WHAT YOU WILL DO »
Recast the records from the first line through the line containing "Image resolution: width=1185" as a numbered list, omitting blank lines.
BEGIN RECORDS SUPPLIED
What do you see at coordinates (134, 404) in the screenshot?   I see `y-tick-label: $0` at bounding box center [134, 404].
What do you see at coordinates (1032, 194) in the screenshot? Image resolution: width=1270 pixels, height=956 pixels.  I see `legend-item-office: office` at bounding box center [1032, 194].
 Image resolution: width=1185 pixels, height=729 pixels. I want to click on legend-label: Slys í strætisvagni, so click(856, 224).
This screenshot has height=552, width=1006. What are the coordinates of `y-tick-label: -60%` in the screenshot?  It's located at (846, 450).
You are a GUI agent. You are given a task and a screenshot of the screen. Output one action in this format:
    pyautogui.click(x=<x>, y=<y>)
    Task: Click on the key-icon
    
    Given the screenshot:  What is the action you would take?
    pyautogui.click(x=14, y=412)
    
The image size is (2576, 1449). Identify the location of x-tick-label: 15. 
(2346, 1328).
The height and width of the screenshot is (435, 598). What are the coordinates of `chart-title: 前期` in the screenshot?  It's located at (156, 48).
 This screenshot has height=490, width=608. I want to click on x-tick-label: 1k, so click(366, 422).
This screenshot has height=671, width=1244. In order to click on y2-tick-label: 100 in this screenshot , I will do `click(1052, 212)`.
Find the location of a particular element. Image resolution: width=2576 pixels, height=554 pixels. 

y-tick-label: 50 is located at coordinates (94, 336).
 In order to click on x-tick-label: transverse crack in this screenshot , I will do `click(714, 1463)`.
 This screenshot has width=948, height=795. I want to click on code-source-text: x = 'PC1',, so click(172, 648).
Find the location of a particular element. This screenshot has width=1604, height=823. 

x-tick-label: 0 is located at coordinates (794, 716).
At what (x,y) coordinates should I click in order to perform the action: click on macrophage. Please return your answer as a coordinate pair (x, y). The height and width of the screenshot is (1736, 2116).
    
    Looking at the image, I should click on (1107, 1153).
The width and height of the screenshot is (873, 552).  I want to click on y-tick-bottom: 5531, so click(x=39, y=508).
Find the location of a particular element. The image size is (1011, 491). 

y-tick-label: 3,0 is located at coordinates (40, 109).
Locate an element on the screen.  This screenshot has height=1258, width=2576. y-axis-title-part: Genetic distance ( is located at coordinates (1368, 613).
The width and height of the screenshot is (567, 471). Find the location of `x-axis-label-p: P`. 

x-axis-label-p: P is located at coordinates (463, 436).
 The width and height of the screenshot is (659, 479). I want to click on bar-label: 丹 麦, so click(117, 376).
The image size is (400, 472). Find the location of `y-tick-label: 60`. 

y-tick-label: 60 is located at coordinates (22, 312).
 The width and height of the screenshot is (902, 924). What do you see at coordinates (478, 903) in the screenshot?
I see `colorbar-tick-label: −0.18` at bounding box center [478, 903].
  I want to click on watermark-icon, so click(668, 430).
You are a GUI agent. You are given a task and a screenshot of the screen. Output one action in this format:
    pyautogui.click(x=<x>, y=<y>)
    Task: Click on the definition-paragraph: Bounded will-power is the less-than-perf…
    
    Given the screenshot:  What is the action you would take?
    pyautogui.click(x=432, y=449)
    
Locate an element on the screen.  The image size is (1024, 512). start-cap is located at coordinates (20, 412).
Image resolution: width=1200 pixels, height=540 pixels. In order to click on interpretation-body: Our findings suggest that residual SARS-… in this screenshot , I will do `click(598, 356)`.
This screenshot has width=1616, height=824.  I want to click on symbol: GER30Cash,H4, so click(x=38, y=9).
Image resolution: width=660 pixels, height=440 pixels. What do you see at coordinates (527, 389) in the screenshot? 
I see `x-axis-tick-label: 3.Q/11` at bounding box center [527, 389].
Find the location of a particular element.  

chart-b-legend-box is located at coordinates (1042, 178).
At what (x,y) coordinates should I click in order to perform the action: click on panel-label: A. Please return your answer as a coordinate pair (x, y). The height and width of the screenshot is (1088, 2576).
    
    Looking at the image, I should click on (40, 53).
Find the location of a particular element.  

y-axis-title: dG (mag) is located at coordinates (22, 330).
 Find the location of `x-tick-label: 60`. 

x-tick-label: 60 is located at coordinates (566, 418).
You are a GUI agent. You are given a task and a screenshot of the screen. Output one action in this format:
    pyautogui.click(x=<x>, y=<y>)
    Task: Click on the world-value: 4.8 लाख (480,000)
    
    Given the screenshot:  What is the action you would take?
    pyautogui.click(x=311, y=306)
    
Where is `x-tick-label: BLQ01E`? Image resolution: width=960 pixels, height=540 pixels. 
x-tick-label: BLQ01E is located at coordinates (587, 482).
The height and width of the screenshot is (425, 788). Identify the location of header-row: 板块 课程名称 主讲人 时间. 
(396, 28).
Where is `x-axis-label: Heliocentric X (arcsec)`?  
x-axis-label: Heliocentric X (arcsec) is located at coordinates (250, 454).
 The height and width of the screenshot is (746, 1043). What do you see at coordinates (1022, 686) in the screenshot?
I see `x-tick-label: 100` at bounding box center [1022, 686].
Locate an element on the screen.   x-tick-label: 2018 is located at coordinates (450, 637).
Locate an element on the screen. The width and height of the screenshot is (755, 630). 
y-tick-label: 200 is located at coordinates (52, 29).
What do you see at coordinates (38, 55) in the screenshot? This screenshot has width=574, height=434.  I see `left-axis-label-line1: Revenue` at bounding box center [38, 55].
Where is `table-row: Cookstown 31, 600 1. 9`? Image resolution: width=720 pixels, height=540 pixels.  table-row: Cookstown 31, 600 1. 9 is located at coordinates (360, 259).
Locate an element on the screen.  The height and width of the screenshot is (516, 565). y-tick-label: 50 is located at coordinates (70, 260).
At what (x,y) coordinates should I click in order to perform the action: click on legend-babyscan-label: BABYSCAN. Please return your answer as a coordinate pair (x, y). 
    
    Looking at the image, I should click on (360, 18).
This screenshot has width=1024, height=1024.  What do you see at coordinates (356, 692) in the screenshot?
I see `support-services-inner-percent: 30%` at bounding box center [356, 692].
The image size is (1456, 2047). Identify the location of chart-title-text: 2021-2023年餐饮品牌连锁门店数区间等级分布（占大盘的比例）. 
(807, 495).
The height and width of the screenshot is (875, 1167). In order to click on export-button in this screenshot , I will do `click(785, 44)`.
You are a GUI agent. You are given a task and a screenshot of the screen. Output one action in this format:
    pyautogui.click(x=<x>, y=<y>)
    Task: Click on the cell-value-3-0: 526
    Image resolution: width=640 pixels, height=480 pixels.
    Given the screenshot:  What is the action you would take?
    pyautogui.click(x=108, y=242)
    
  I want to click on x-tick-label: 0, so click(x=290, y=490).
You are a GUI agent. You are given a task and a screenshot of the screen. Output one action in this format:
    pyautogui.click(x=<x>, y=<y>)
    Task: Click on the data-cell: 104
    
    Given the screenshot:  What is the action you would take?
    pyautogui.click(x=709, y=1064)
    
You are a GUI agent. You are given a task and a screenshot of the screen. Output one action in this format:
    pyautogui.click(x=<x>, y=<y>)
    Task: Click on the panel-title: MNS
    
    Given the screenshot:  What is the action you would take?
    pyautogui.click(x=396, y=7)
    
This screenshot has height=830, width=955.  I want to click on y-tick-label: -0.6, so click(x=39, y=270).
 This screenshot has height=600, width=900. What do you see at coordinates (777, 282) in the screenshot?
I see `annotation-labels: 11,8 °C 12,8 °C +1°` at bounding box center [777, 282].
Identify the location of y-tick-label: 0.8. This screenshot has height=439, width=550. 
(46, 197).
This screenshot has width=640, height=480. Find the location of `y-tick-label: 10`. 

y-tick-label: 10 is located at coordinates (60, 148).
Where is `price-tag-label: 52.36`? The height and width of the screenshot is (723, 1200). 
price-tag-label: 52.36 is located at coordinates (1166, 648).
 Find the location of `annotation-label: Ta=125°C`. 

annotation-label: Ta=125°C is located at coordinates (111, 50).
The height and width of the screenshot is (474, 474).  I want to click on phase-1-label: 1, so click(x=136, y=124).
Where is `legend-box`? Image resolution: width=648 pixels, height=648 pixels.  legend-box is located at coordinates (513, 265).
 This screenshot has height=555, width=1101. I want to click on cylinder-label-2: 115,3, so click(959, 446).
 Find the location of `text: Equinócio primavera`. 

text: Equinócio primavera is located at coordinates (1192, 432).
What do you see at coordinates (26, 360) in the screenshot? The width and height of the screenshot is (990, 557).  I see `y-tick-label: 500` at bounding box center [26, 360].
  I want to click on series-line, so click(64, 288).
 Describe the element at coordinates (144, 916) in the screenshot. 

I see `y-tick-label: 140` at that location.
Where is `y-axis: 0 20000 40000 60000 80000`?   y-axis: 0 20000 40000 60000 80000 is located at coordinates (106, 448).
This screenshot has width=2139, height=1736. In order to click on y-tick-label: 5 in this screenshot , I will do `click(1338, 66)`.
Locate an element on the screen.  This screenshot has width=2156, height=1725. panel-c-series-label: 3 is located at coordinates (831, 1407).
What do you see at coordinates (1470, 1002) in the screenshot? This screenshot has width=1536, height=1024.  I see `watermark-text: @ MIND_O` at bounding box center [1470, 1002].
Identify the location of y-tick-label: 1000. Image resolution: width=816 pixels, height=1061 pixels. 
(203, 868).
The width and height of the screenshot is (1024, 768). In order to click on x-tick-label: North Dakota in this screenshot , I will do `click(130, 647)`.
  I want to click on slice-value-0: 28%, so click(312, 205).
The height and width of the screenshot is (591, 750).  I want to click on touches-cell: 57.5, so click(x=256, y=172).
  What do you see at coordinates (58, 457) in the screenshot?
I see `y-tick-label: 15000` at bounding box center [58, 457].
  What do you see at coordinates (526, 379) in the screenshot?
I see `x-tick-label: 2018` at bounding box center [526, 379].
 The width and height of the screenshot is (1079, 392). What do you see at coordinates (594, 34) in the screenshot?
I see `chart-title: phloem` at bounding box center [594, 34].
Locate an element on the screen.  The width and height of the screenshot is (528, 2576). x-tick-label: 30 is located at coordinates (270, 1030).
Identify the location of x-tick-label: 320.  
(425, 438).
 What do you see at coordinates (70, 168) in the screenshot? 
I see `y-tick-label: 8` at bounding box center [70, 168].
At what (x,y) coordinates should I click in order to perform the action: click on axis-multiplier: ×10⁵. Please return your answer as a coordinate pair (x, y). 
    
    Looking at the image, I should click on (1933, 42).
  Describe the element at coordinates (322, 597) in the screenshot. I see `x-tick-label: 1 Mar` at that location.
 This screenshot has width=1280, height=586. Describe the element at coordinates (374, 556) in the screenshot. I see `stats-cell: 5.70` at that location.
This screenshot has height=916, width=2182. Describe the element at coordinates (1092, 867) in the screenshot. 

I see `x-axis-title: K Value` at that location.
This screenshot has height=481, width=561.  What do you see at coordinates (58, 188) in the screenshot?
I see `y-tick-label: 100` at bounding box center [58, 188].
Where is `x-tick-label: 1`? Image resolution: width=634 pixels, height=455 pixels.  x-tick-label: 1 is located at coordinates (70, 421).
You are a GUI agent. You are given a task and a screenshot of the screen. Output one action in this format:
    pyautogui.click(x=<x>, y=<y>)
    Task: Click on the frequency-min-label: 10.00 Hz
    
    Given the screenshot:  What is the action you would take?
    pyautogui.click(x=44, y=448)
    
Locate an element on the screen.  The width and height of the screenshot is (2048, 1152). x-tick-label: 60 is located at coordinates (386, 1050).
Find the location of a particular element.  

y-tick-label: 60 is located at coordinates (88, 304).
END RECORDS SUPPLIED
SOLUTION TO THIS PROBLEM »
1. What do you see at coordinates (134, 404) in the screenshot?   I see `y-tick-label: $0` at bounding box center [134, 404].
2. What do you see at coordinates (1032, 194) in the screenshot? Image resolution: width=1270 pixels, height=956 pixels.  I see `legend-item-office: office` at bounding box center [1032, 194].
3.  Image resolution: width=1185 pixels, height=729 pixels. I want to click on legend-label: Slys í strætisvagni, so click(856, 224).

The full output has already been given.